▶ [Data for analysis]
=-=-=

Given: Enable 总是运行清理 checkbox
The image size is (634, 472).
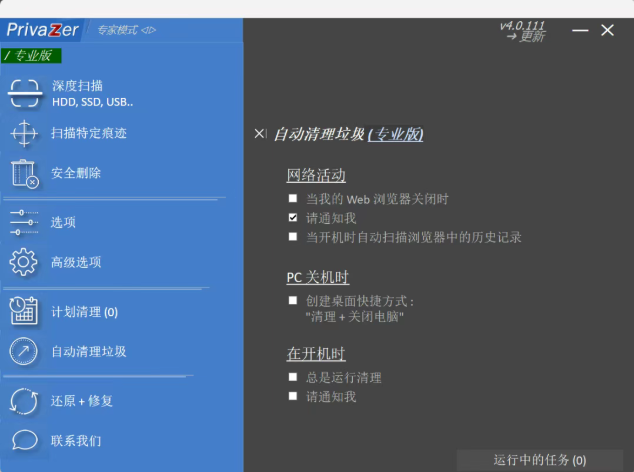Looking at the screenshot, I should [293, 377].
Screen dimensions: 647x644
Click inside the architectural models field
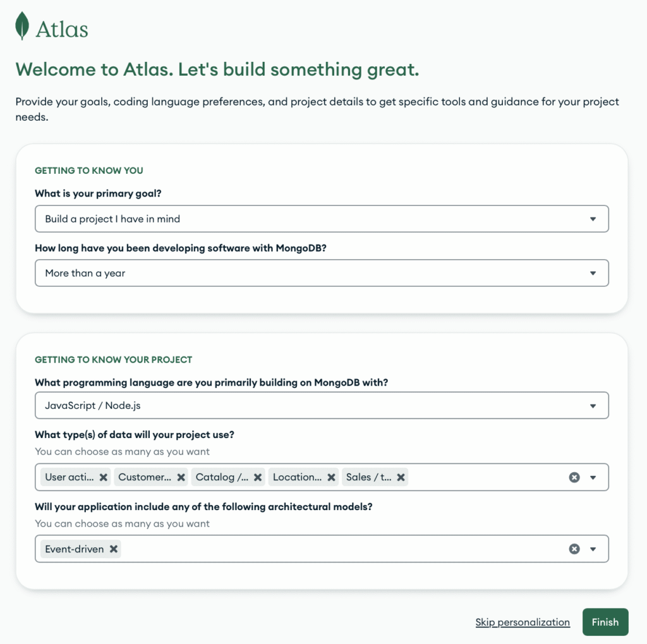[x=342, y=549]
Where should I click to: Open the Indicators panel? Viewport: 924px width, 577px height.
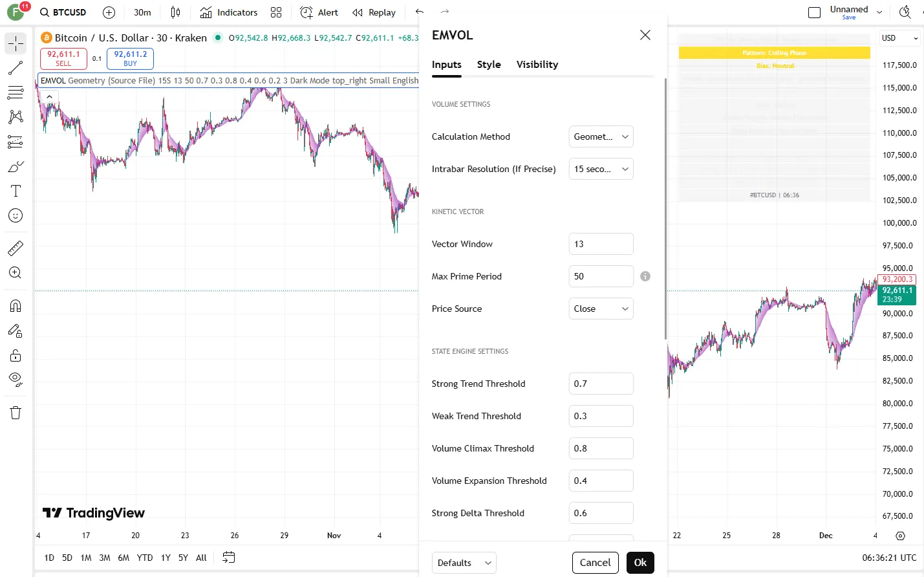229,12
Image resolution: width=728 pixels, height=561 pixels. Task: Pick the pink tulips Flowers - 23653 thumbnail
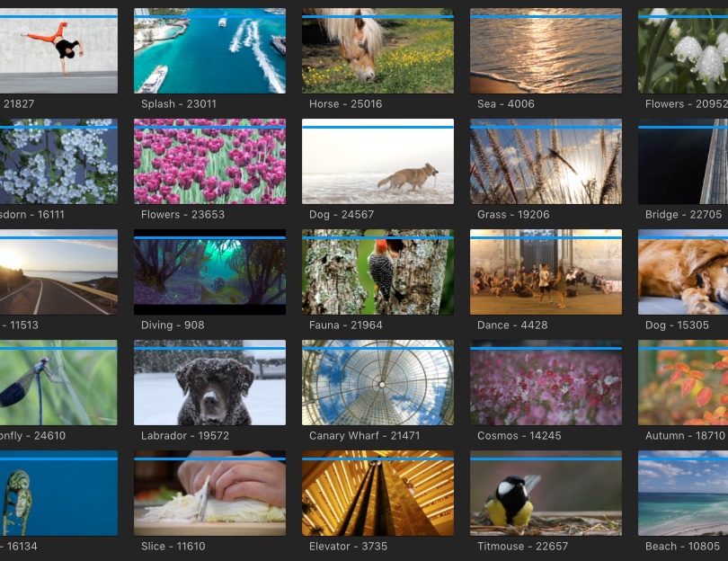tap(209, 163)
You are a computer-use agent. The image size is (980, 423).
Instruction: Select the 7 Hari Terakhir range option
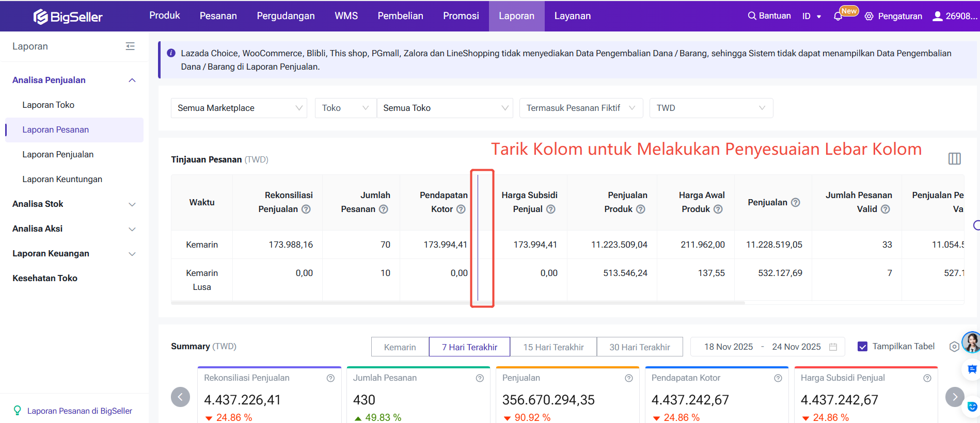(469, 347)
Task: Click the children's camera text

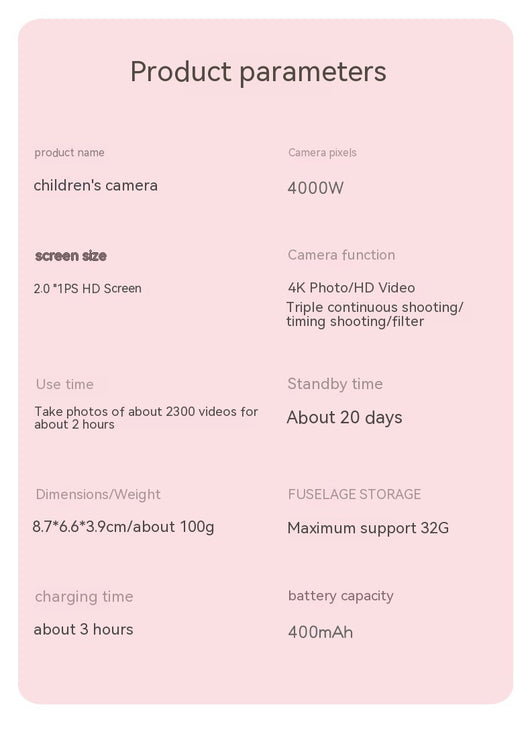Action: pyautogui.click(x=96, y=186)
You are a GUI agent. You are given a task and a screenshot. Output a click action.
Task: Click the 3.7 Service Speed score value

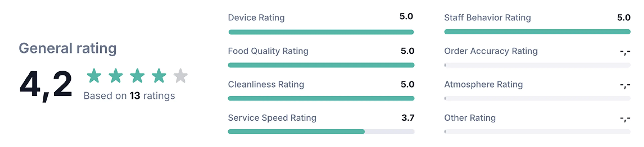point(408,118)
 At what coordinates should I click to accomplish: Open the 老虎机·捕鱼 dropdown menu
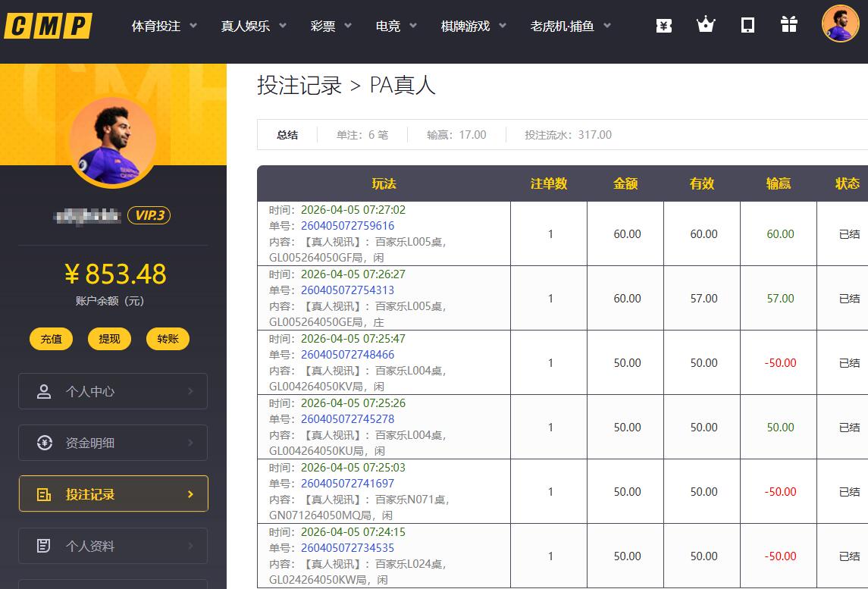tap(571, 26)
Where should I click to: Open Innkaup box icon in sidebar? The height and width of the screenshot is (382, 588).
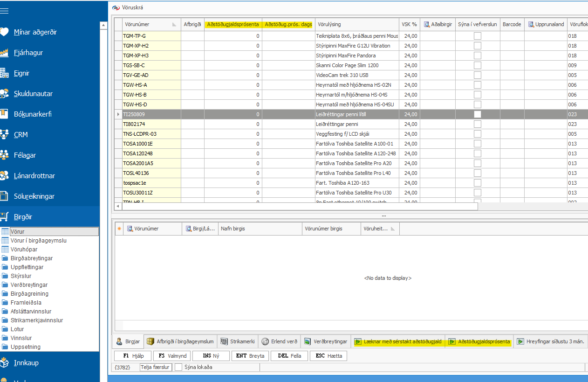[x=4, y=362]
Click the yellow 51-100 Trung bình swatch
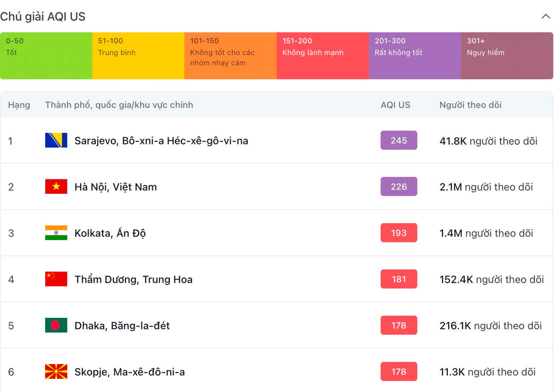The image size is (554, 392). click(x=138, y=56)
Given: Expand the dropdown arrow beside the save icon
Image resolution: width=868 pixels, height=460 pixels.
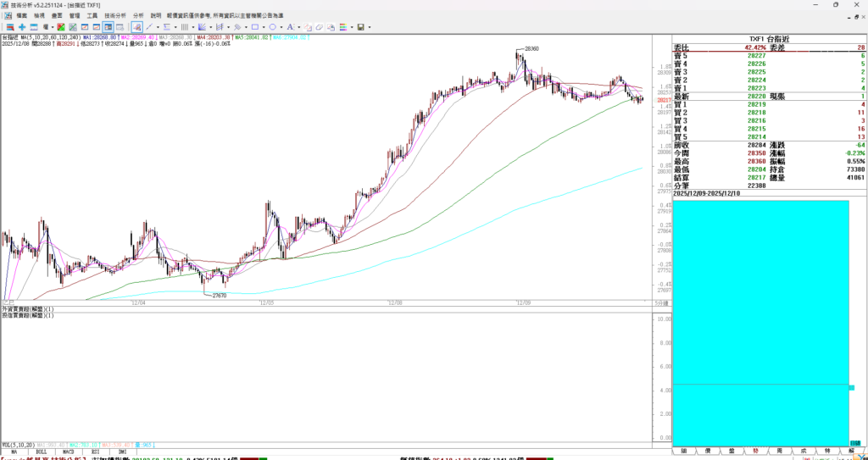Looking at the screenshot, I should click(x=370, y=27).
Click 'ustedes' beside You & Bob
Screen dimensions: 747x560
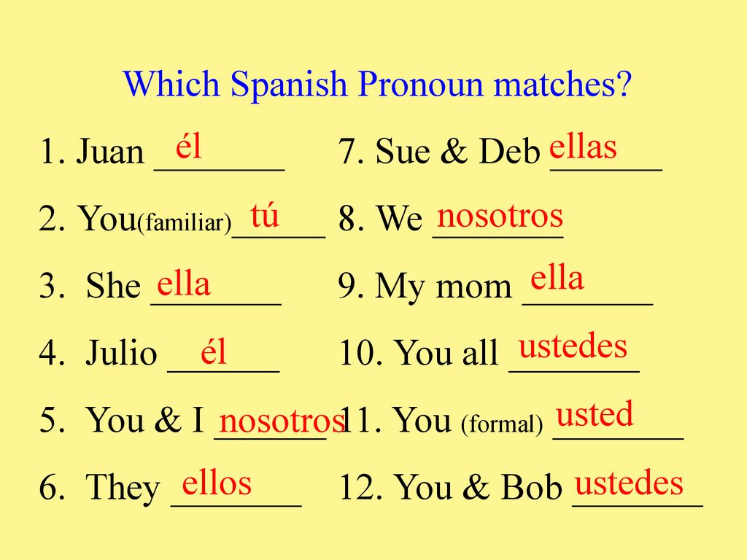[629, 483]
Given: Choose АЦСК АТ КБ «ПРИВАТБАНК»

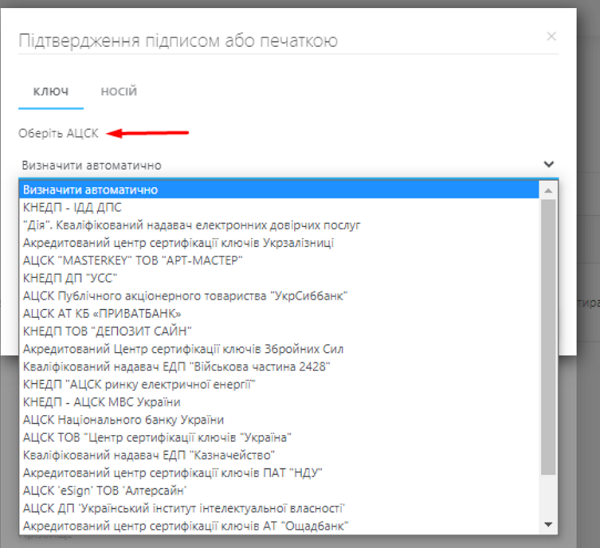Looking at the screenshot, I should (x=102, y=314).
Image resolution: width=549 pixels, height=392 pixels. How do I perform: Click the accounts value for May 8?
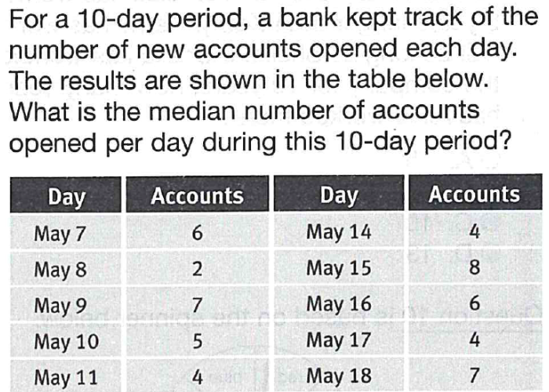(197, 270)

=-=-=

▶ [Exercise goal] Quote each record exactly as it stands, minus the pictures.

▶ [Answer]
Given: Enable 总是运行清理 checkbox
The image size is (634, 472).
Looking at the screenshot, I should [293, 377].
Screen dimensions: 647x644
Click inside the architectural models field
[x=342, y=549]
Where should I click to: Open the Indicators panel? Viewport: 924px width, 577px height.
229,12
Image resolution: width=728 pixels, height=561 pixels. Task: Pick the pink tulips Flowers - 23653 thumbnail
tap(209, 163)
You are a computer-use agent. The image size is (980, 423).
Instruction: Select the 7 Hari Terakhir range option
(469, 347)
Task: Click the children's camera text

Action: pyautogui.click(x=96, y=186)
You are a GUI agent. You are given a task and a screenshot. Output a click action.
Task: Click the 3.7 Service Speed score value

point(408,118)
 At what coordinates should I click to accomplish: Open the 老虎机·捕鱼 dropdown menu
tap(571, 26)
Where should I click to: Open Innkaup box icon in sidebar? The height and width of the screenshot is (382, 588).
[x=4, y=362]
Click the yellow 51-100 Trung bình swatch
The image size is (554, 392). click(x=138, y=56)
Given: Expand the dropdown arrow beside the save icon
Image resolution: width=868 pixels, height=460 pixels.
Looking at the screenshot, I should click(x=370, y=27).
Click 'ustedes' beside You & Bob
Screen dimensions: 747x560
[629, 483]
Given: Choose АЦСК АТ КБ «ПРИВАТБАНК»

Looking at the screenshot, I should (x=102, y=314).
Image resolution: width=549 pixels, height=392 pixels. How do I perform: Click the accounts value for May 8?
(197, 270)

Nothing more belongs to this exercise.